Describe your solution(s) Provide support to get CSV row as one string[].

BuddhiWathsala commented 2 years ago

I think this happens due to the byte chuck that you received from the amazonS3Client->getObject() contains a partial CSV row. Could you check whether you can increase the size of the byte chunk that you received from the following code?.

stream<byte[], io:Error?> movieCatalogResponse = check amazonS3Client->getObject("library-catalog", "movies-tv-shows.csv");
miyurud commented 2 years ago

Based on a discussion we had with the connector team members (@Chuhaa , @indikasampath2000, @LakshanSS , and @abeykoon ) the getObject() is supposed to download a file from S3 as well as upload a file to S3. Ideally I would like to see the getObject() function name changes to getStreamFromObject() because what we receive from the function invocation getObject() is a stream of byte arrays.

The solution we came up in the meeting was to write the complete stream of bytes received from S3 into a temporary file and then once the complete file has been received, we will read it so that we do not face the issue of partial data.

However, this is not the efficient solution in this scenario because there is no such requirement of storing data from S3 into a file in this use case. Also we are not reusing the file content even if we write those to the file. The processing we do here can be done considering each individual row, hence there is no requirement of having access to the complete data set locally. Furthermore, the approach of saving a file will consume additional CPU, memory resources extensively. It will also increase the latency of the application's execution. While the CSV used in the above sample is small one, we cannot assume the approach of downloading a complete file (for example of gigabyte scale) from S3 and then read it in the next round to do the processing. In such scenario reading row by row is the practical and efficient approach to follow.

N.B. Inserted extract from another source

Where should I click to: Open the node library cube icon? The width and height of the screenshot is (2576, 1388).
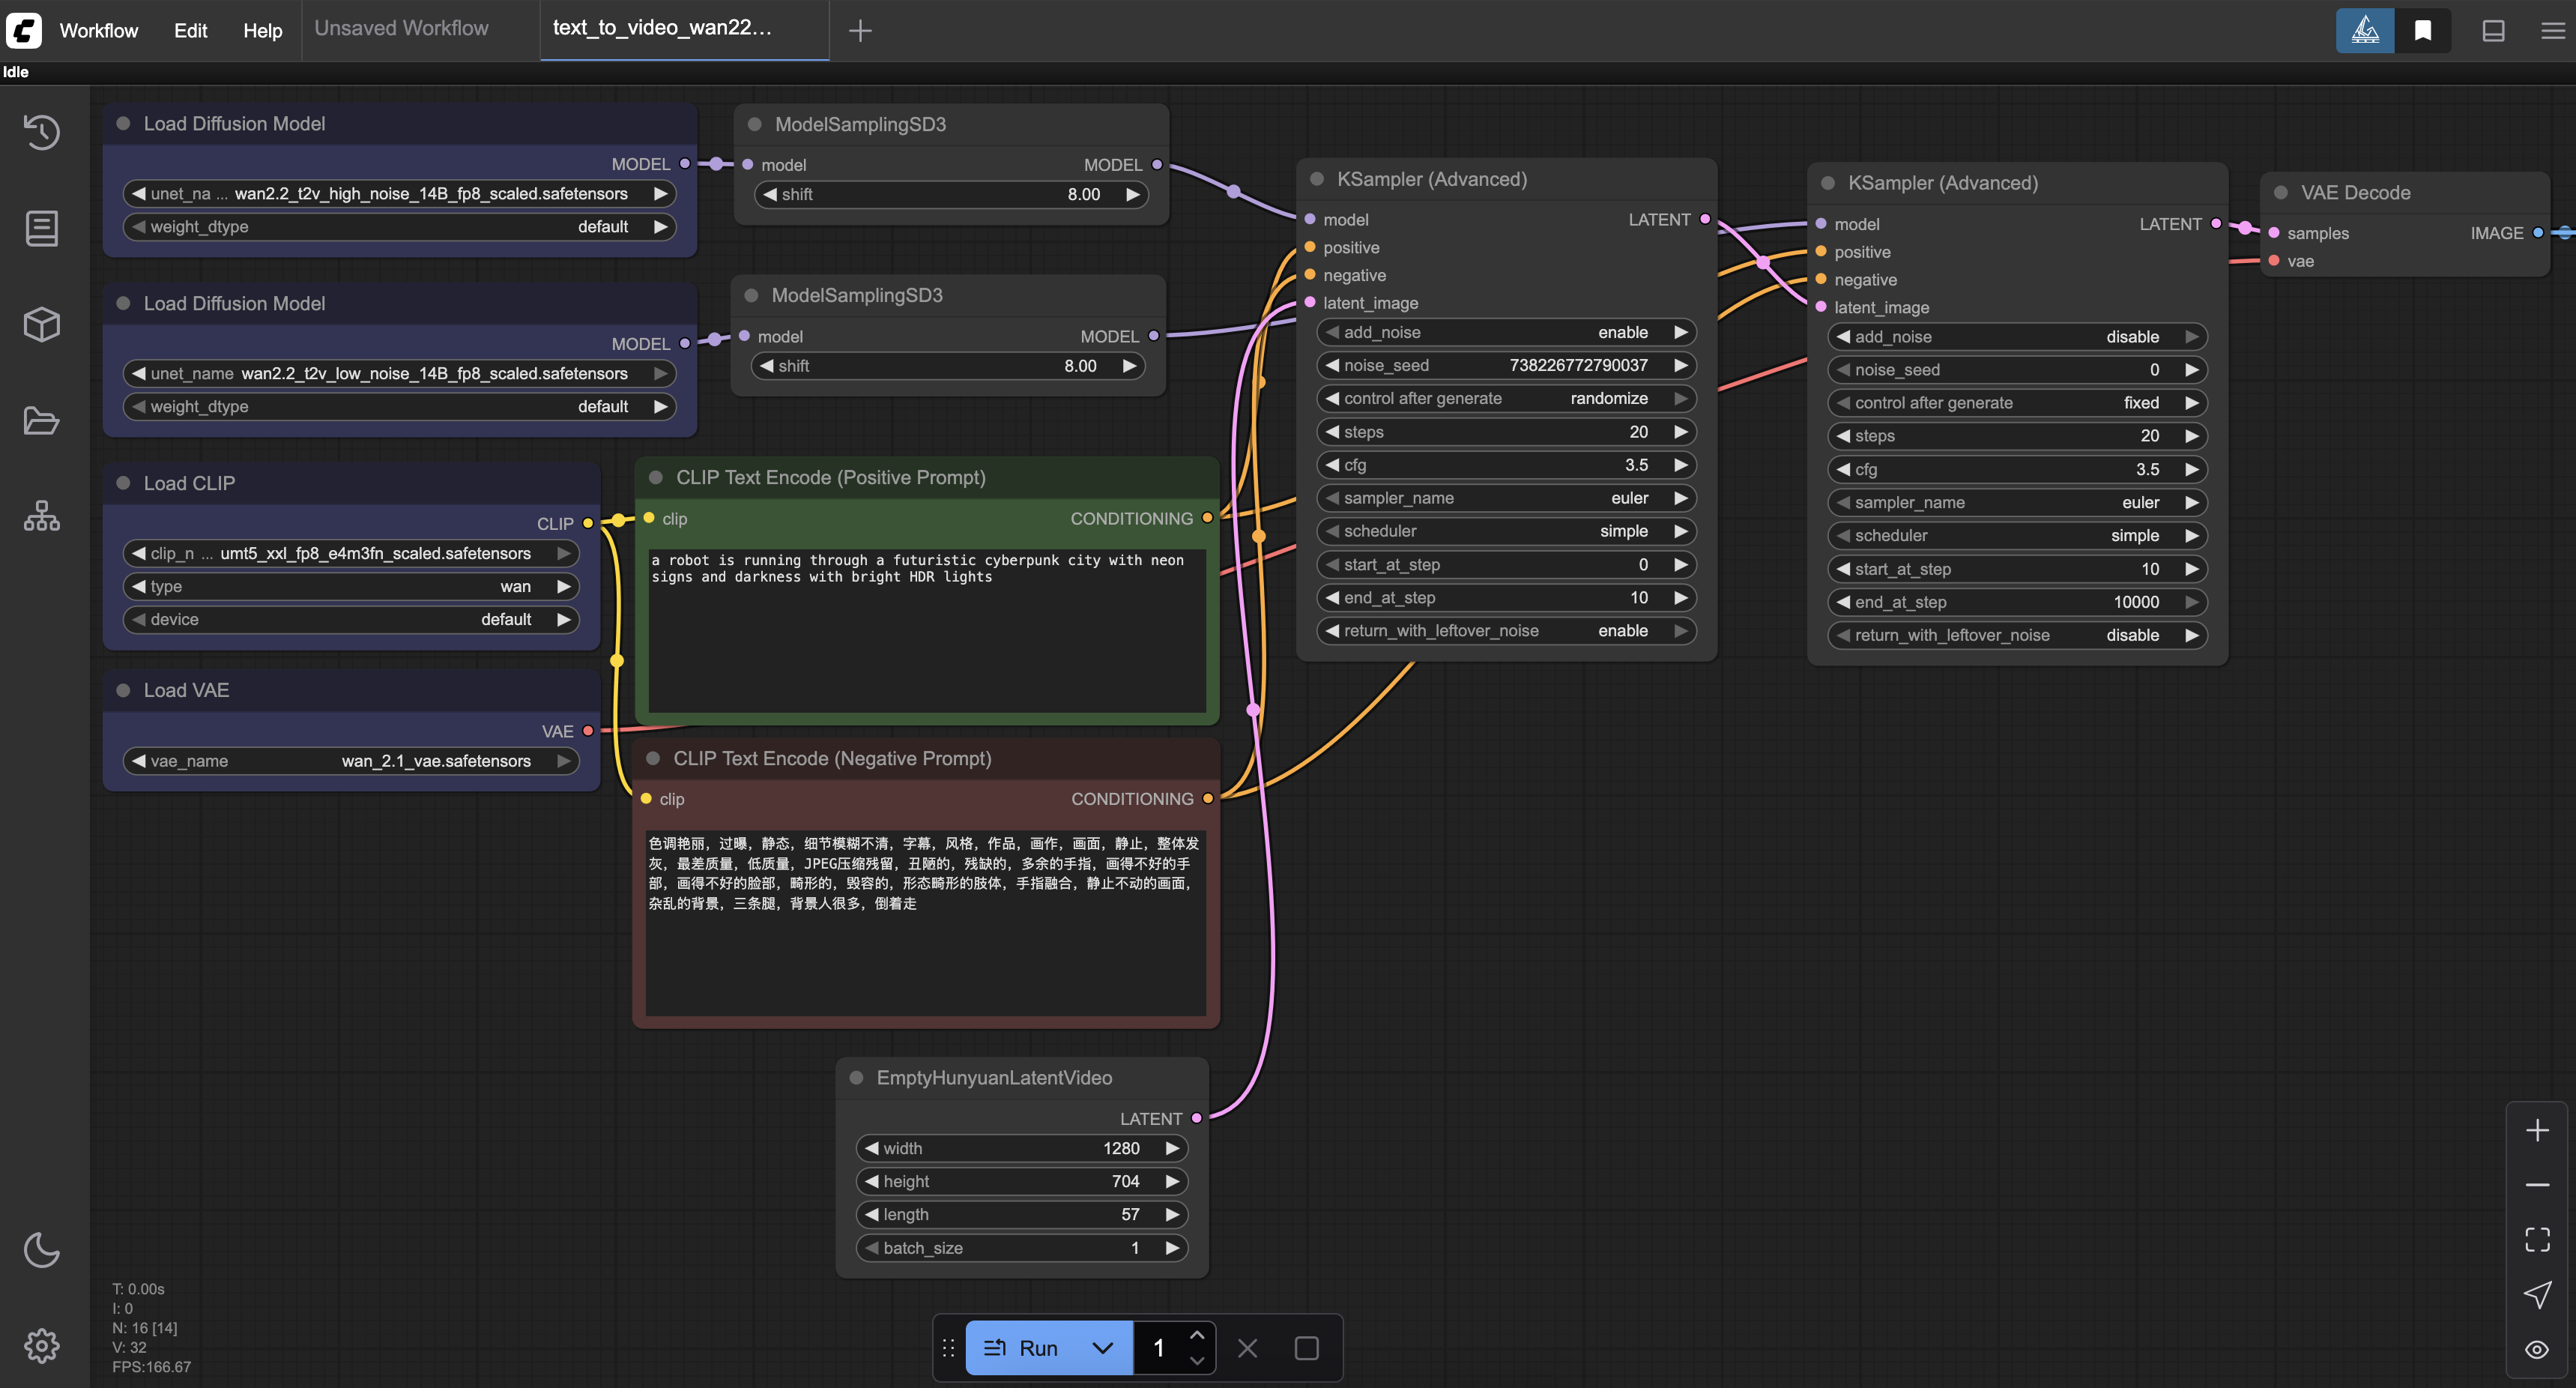41,324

Whether the data we read from S3 is small or large the io:ReadableCharacterChannel and io:ReadableCSVChannel should be able to handle the delimiters properly. For example, if the programmer knows the CSV he is processing has 25 columns, then he should be able to specify that fact as an input parameter to the above channel instantiation code. Then those channels should makesure they do not return any CSV data unless the 25 columns requirement is satisfied.

BuddhiWathsala commented 2 years ago

This seems not a bug in the existing implementation. This should be an improvement that we have to do after checking the feasibility.

Firstly, this occurs because you create a CSV channel for each byte chunk which you should remove from the implementation. Here, you are requesting some kind of a blocking buffer(or Go lang pipe) kind of implementation that we have to provide that wait until the entire CSV row arrives. I did an initial check on other languages and the only library that comes close to such a requirement is Python pandas.

@Maninda is there any plan to provide this kind of functionality in the upcoming data analytics module under CSV loading?

daneshk commented 2 years ago

Even in the Python pandas module, we need to provide the source which can read the full content. It can be either a file path or URL(Amazon S3) or an in-memory byte array with full content.

From IO Library, we only can give an error, If the source doesn't contain full CSV content.

My suggestion is to have a new remote function is Amazon S3 connector to retrieve CSV directly from the S3 client. Something like,

stream<string[], Error?> response = amazonS3Client->getCsvAsStream("library-catalog", "movies-tv-shows.csv");

Inside the client, we internally handle it and return CSV rows as a stream.

indikasampath2000 commented 2 years ago

I am +1 to provide what @daneshk suggested. But we cannot limit it to only CSV. We should have getXmlAsStream and getJsonAsStream as well.

BuddhiWathsala commented 2 years ago

@indikasampath2000, reading a CSV as a stream is understandable since we might need to process a CSV line by line. However, reading XML and JSON as a stream is confusing because we need the entire JSON or XML as a whole to process.

Maninda commented 2 years ago

@BuddhiWathsala, in Pandas module CSV data loading is still in its design stage which is dependent on io module's functionality ATM.

BuddhiWathsala commented 2 years ago

Transferring this issue since it is discussed above to have this feature in AWS S3 client.

abeykoon commented 2 years ago

@daneshk

stream<string[], Error?> response = amazonS3Client->getCsvAsStream("library-catalog", "movies-tv-shows.csv");

What you meant here as a string[] is whatever content in the chunk we received from S3 as a text array or is it text representing a line in the CSV?

IMO, bringing CSV specific operation to S3 connector is not correct. It is the responsibility of CSV module to consume the byte stream in the way it needs.

We may see a new line in the middle of the chunk. Better way is dumping the whole content to a file and process it back. Then we have a whole CSV file there no matter it is small or large.

abeykoon commented 2 years ago

Currently, we have implemented in a way that we wait for the whole CSV file to a single byte[]. But in a usecase where we need to process CSVs of big sizes we are, how we are going to handle it? Question raised by https://github.com/wso2-enterprise/choreo/issues/8589 still remains. Isn't it?